Material and methods: Patients under 14 years of age diagnosed with active TB in our unit between December 2008 and September 2013 were included in the study. Data including demographic characteristics, clinical history, microbiology, imaging studies, medications and outcomes of the patients were collected from medical records.

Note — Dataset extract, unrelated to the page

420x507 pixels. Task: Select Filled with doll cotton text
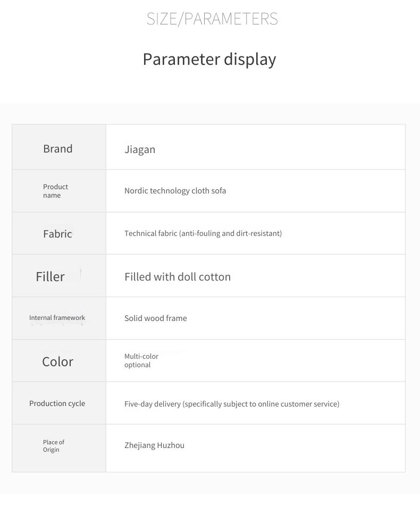(x=178, y=277)
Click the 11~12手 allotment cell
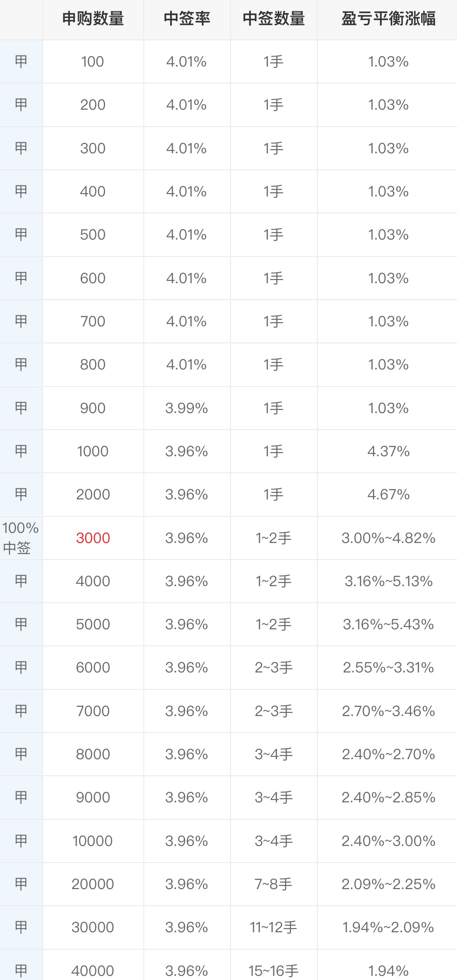This screenshot has width=457, height=980. click(274, 927)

Results: A total of 129 cases of active TB were identified. Ninety-two (78.6%) of the cases had Pulmonary Tuberculosis and 25 (21.4%) of the cases had Extra-pulmonary tuberculosis. The most common signs and symptoms on admission were fever in 40 cases (34.2%) and cough in 81 cases (69.2%). The number of patients without symptoms including fever, cough, malaise and weight loss were significantly higher in EXPTB (72.0%) group when compared with patients in PTB group (13.0%) (p<0.05). There was no significant difference between children with pulmonary and extra-pulmonary tuberculosis by means of ratios of white blood cell count, c-reactive protein and erythrocyte sedimentation rate (p> 0.05). The detection rate of source in PTB group (42.4%) was significantly higher than the rate in EPTB group (20.0%)( p=0.04). In the drug-resistant group, no source of infection could be established in 5 of 9 patients (55.5%).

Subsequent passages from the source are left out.